_DIRECTIONS_
In the passage below on executing business strategy, how much money is wasted through failure to execute for every $1 billion spent on strategy development?

-- READING PASSAGE start --

Search for advice on how to write a business strategy, and the results are overwhelming.
Look for advice on how to take action, how to implement that strategy…and the results are as disheartening as hearing that 87% of businesses fail to execute their business strategies.
This number is shocking, particularly when you consider how much effort is put into writing a business strategy…and how exciting the big ideas created there can be.
But it’s not as shocking as this number:
For every $1 billion spent on business strategy development, $109 million is wasted through failure to execute.
Where does the excitement go?
Why aren’t businesses converting that energy into action?
Even among companies that don’t fail—companies that are considered to be “high performance companies,”—33% report delay in action, 34% fail to consistently address a lack of action, and 11% tolerate inaction on a long-term basis.
And to repeat: they are the ones doing well. If your business could bring down those percentages for itself, just think how much you could accomplish.
How can you do that? How can you create a culture of action among your team members, so that all of the great energy built into your business strategy gets translated to ACTION that increases efficiency and profits?
Here is a bit of advice for taking the action necessary for implementing your business strategy:
- View ACTION as a necessity, not as an option. There is only one thing that can bridge the gap between vision and reality, and that thing is targeted action that is aligned with the SMART goals you have set forth in your business strategy. Begin to view action in this way, and you’ll be less likely to procrastinate or to avoid it altogether.
- See ACTION as more important than your business strategy. Yes, you read that correctly. Think about it: Isn’t a mediocre business strategy that is implemented more valuable than a brilliant business strategy that is not implemented? Just imagine the results you can experience when you implement a brilliant plan.
- Stop putting perfection before ACTION. All too often, business owners adopt the belief that all operations, all products, all communications…must be 100% perfect before taking any action. They submerge themselves in self-help, in mentoring, in book-reading, and the procurement of mentoring before taking any action. This thinking generally means that no action will be taken, because nothing is ever perfect. Remember that adjustments can be made whilst marketing, whilst making connections, whilst building relationships…without wasting precious time.

-- READING PASSAGE end --
-- DATA start --

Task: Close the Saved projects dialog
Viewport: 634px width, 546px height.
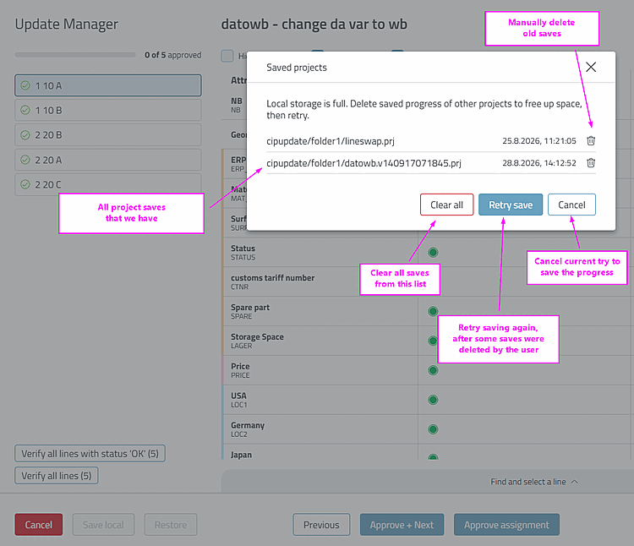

-- DATA end --

_WRITTEN RESPONSE_
$109 million is wasted.